All seems to be going well, one issue I’ve hit is that apache2 doesn’t want to run when in RO mode. It runs fine when in RW mode. The logs don’t give any indication as to why it won’t run, or what file it’s failing to write. Any ideas?
pi@emonpi(ro):~$ systemctl status apache2.service
● apache2.service - The Apache HTTP Server
Loaded: loaded (/lib/systemd/system/apache2.service; enabled; vendor preset: enabled)
Active: failed (Result: resources)
May 17 15:30:24 emonpi systemd[1]: apache2.service: Failed with result 'resources'.
May 17 15:37:25 emonpi systemd[1]: apache2.service: Failed to run 'start' task: Read-only file system
May 17 15:37:25 emonpi systemd[1]: Failed to start The Apache HTTP Server.
May 17 15:37:25 emonpi systemd[1]: apache2.service: Failed with result 'resources'.
May 17 15:47:09 emonpi systemd[1]: apache2.service: Failed to run 'start' task: Read-only file system
May 17 15:47:09 emonpi systemd[1]: Failed to start The Apache HTTP Server.
May 17 15:47:09 emonpi systemd[1]: apache2.service: Failed with result 'resources'.
May 17 15:49:35 emonpi systemd[1]: apache2.service: Failed to run 'start' task: Read-only file system
May 17 15:49:35 emonpi systemd[1]: Failed to start The Apache HTTP Server.
May 17 15:49:35 emonpi systemd[1]: apache2.service: Failed with result 'resources'.
@glyn.hudson, what is the rationale behind upgrading from Jessie, instead of starting with a clean ‘stretch’ OS?
I would have thought that the latter would be preferable…
There is another method for making an image for the Pi3B+ too - I do this with my own project;
Essentially you can drop the Stretch kernel, firmware and modules into Jessie, add the boot code from the new stretch build and have a working Jessie image on a Pi3B+
It may not be totally ideal for a long-term solution, but it will get you onto the Pi 3B+ hardware really quickly.

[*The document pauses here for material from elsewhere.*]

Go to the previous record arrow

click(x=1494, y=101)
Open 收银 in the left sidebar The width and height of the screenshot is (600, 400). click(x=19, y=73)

I went through this whole process a month ago but with a view to making the whole of var a tmpfs…
The reason for this is that strictly systemd requires /var to be RW . Largely everything works under this approach due to the systemd-itisation of Debian, but there are a few things which it broke which I think I have mostly fixed now.
One thing to note from this which may be relevant for what you are doing is that systemd has a facility for creating files at runtime called systemd-tmpfiles.